Written request:
Reproduce verbatim the rows starting with the one containing "1277x717 pixels. Task: Select" and continuing through the one containing "Save post with", both included.

Items:
-- -- --
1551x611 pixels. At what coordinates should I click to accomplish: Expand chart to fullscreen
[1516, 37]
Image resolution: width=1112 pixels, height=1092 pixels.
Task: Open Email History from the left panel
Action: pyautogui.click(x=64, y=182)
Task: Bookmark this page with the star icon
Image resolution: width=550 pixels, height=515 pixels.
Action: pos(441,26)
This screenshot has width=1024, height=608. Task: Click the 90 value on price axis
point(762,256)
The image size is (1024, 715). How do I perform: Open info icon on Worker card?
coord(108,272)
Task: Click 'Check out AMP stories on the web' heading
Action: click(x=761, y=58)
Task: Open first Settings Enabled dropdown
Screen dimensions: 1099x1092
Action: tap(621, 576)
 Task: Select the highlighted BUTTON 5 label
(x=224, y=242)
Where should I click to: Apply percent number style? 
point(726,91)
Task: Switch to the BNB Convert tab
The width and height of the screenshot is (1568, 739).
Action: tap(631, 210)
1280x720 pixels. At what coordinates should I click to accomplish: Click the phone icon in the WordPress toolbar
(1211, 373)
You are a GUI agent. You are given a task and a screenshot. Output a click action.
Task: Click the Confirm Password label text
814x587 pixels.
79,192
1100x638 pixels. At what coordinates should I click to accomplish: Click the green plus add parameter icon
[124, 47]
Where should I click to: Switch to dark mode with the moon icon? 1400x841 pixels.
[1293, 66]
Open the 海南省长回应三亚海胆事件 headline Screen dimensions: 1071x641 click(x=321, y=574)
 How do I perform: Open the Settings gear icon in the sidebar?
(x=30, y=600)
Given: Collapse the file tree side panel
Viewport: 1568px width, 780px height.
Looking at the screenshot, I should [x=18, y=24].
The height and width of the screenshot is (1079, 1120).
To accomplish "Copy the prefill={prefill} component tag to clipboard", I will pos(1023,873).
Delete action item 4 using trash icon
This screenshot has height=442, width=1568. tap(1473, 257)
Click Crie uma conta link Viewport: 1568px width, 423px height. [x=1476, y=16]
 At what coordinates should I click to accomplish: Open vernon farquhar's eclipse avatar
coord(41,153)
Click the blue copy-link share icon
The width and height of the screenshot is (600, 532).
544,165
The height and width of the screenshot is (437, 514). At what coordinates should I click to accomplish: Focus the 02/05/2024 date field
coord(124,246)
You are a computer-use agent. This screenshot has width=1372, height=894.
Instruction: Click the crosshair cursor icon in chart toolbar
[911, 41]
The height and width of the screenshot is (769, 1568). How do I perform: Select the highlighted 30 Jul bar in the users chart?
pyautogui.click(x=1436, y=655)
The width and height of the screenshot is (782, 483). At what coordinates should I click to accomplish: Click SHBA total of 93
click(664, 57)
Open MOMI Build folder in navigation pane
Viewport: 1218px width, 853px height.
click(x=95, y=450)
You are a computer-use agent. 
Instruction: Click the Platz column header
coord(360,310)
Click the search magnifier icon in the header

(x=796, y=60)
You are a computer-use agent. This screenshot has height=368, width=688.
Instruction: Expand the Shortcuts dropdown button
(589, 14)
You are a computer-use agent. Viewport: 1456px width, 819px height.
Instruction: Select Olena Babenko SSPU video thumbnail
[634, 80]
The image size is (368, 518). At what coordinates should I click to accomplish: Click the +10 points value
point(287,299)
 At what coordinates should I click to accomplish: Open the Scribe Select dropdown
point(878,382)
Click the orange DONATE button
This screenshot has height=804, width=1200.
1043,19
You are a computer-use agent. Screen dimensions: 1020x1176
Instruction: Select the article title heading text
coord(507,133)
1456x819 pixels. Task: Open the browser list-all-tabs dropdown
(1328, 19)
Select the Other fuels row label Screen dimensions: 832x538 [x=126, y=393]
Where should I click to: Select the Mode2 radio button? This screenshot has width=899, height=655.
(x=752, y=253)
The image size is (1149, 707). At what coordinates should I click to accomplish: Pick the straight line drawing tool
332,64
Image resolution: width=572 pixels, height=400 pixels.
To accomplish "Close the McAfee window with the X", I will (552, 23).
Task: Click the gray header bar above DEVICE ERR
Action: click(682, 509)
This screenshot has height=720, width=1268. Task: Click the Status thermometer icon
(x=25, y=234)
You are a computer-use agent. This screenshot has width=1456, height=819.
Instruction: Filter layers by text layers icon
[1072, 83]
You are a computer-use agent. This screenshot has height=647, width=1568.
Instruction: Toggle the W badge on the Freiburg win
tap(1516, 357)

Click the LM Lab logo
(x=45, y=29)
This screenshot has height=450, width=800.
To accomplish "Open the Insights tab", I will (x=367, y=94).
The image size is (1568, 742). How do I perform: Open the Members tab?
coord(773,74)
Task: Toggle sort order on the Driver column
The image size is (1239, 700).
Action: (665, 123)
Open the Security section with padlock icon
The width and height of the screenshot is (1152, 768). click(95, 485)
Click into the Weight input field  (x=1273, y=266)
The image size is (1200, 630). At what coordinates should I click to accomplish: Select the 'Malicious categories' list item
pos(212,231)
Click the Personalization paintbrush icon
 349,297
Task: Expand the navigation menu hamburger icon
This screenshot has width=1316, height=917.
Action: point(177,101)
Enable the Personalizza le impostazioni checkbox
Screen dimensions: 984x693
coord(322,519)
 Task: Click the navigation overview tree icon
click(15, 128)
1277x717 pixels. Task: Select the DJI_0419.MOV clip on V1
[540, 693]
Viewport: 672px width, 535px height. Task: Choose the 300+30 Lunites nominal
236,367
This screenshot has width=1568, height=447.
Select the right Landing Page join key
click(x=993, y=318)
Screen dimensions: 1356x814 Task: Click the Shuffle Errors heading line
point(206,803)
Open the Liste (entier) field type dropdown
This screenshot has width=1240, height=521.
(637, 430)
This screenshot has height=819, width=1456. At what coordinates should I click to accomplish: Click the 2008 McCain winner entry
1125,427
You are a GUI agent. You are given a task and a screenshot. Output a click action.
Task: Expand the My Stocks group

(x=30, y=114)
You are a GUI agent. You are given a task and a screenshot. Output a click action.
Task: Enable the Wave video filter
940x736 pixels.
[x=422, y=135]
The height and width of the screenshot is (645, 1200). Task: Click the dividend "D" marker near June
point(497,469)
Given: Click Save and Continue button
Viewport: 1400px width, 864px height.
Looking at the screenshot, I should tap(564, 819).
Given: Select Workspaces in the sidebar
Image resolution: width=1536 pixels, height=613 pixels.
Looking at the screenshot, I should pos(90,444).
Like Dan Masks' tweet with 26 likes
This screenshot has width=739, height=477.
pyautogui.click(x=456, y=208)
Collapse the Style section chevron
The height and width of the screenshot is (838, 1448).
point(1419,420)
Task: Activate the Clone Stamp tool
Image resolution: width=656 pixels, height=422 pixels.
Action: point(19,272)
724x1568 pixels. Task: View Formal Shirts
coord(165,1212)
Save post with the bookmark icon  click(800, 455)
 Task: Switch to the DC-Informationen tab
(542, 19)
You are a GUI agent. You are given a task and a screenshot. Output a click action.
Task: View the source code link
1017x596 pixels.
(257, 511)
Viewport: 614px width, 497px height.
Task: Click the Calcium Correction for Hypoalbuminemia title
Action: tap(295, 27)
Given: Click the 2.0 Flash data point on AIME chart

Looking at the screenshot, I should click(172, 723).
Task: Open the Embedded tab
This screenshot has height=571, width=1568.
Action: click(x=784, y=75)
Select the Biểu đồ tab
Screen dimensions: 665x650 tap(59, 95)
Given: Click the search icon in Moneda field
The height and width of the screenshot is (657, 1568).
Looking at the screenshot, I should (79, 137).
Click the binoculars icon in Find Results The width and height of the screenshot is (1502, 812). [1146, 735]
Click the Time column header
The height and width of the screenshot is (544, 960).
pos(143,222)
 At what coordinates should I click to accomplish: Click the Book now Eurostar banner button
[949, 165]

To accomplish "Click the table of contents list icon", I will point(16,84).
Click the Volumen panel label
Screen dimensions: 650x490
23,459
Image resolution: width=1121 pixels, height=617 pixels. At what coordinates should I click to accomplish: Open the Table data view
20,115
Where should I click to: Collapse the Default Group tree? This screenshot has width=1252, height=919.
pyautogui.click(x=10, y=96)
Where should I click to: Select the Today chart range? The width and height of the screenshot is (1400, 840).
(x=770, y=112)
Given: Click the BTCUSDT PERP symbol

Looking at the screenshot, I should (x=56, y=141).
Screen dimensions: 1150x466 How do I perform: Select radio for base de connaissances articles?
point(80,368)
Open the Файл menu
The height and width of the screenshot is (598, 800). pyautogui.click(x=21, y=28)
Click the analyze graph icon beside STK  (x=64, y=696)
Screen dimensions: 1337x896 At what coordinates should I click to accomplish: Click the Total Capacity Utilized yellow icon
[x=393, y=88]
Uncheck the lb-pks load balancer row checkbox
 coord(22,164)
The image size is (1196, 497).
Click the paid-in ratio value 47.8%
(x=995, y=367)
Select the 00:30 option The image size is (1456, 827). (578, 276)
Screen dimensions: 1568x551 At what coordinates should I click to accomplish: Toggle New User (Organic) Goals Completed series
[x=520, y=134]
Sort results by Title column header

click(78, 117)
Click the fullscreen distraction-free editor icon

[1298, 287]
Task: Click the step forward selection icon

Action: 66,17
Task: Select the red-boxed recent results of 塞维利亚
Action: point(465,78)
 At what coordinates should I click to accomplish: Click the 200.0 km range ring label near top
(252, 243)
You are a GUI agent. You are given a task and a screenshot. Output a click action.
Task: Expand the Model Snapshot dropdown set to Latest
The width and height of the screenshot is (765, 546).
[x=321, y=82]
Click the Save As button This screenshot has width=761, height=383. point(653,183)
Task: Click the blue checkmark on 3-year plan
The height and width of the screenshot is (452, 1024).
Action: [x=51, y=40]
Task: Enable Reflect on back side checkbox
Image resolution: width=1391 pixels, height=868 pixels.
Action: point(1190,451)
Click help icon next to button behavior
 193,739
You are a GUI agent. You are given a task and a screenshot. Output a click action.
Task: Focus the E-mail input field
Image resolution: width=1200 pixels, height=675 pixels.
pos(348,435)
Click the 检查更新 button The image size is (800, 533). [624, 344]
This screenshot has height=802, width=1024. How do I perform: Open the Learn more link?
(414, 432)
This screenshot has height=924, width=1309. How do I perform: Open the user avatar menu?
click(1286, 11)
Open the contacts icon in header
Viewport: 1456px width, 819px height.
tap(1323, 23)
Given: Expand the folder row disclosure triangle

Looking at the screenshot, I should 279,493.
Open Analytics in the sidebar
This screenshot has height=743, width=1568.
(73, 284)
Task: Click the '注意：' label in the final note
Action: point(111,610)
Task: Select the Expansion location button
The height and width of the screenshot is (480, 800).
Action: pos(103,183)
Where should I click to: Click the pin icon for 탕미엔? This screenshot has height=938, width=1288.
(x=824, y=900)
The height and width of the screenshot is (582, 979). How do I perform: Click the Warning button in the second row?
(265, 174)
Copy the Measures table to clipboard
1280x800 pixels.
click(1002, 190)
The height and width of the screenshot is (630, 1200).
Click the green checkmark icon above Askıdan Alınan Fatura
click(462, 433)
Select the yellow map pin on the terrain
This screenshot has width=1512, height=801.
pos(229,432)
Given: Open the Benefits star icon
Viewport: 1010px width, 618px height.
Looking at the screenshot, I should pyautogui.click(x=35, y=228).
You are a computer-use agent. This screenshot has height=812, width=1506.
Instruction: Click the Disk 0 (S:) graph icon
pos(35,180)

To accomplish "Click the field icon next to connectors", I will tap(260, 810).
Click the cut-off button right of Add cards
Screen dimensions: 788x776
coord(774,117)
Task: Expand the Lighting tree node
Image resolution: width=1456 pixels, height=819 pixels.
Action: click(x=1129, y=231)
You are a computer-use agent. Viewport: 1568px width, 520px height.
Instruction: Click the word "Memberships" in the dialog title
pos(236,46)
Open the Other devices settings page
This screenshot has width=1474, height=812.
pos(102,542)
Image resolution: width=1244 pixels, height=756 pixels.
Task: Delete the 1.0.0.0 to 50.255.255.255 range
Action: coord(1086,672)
-- -- --
Solution to this exercise:
1277x717 pixels. Task: Select the DJI_0419.MOV clip on V1
[540, 693]
Viewport: 672px width, 535px height. Task: Choose the 300+30 Lunites nominal
236,367
This screenshot has width=1568, height=447.
Select the right Landing Page join key
click(x=993, y=318)
Screen dimensions: 1356x814 Task: Click the Shuffle Errors heading line
point(206,803)
Open the Liste (entier) field type dropdown
This screenshot has width=1240, height=521.
(637, 430)
This screenshot has height=819, width=1456. At what coordinates should I click to accomplish: Click the 2008 McCain winner entry
1125,427
You are a GUI agent. You are given a task and a screenshot. Output a click action.
Task: Expand the My Stocks group

(x=30, y=114)
You are a GUI agent. You are given a task and a screenshot. Output a click action.
Task: Enable the Wave video filter
940x736 pixels.
[x=422, y=135]
The height and width of the screenshot is (645, 1200). Task: Click the dividend "D" marker near June
point(497,469)
Given: Click Save and Continue button
Viewport: 1400px width, 864px height.
Looking at the screenshot, I should tap(564, 819).
Given: Select Workspaces in the sidebar
Image resolution: width=1536 pixels, height=613 pixels.
Looking at the screenshot, I should pos(90,444).
Like Dan Masks' tweet with 26 likes
This screenshot has width=739, height=477.
pyautogui.click(x=456, y=208)
Collapse the Style section chevron
The height and width of the screenshot is (838, 1448).
point(1419,420)
Task: Activate the Clone Stamp tool
Image resolution: width=656 pixels, height=422 pixels.
Action: point(19,272)
724x1568 pixels. Task: View Formal Shirts
coord(165,1212)
Save post with the bookmark icon  click(800, 455)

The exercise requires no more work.